The smallest fragment of anger blooms again, not enough to stop him from this, to keep him from her, but enough that when he enters her, gentleness is the furthest thought from his mind.

Her body arches up into his and her nails, ragged and unkempt, tear at his skin when she scrabbles for a hold on his back; he darts forward and swallows the rest of her wordless hiss with a different kind of kiss than they've shared so far. Clarke doesn't seem to mind the hard pressure of his mouth, because she just turns her head to better breathe while she nips sharply at his lips. Somehow the taste of blood that blossoms between them isn't surprising; it's just the way of the ground, and even if what is happening between them is always bloody and dark, he'll take it, because it's still warm, and it's still alive, and it's still them, together.

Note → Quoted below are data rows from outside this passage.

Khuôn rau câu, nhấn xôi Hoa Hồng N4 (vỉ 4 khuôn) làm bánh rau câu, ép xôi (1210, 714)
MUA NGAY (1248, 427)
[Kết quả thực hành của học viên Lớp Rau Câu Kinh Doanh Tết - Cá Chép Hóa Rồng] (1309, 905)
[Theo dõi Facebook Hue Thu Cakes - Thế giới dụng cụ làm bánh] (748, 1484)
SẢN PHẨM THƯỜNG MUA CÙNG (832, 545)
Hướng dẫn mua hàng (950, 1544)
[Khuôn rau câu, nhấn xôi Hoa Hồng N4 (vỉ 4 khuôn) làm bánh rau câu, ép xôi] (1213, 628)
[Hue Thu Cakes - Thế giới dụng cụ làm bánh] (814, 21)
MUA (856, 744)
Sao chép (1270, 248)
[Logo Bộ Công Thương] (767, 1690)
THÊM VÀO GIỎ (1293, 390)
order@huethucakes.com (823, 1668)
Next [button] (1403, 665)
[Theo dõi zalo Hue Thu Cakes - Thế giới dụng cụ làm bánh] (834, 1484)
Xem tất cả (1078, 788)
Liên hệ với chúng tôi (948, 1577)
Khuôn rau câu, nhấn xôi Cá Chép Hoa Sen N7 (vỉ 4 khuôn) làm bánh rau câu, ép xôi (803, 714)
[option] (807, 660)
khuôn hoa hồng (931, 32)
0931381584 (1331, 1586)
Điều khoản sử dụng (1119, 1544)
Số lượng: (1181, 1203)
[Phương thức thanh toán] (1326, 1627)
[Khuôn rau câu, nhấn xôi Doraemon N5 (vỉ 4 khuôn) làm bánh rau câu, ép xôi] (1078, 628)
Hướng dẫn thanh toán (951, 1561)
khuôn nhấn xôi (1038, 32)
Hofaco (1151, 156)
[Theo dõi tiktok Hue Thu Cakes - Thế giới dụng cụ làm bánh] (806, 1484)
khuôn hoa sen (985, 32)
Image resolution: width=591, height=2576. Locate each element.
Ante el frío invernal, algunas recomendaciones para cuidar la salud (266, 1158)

It's fast, and rough, and sloppy, and the opposite of anything he'd ever allowed himself to imagine when he thought of Clarke like this, but when has anything between him and Clarke ever gone as planned?

Then her legs wrap tightly around his hips, and she slides one hand up to grasp his hair while the other snakes down to touch herself, and when he snaps his hips harder against hers, she comes apart with a whisper of his name. And Bellamy follows after her, muffling the near-sob of her name in her hair.

He'll always follow Clarke Griffin.

(Who is he trying to kid?

He's been following her from the beginning.)


Author's Note: I actually meant to mark "The Way of the Ground" as complete when I posted it, but messed it up. But all of your kind reviews, favorites, and follows helped inspire me to write a second part. I hope you enjoyed!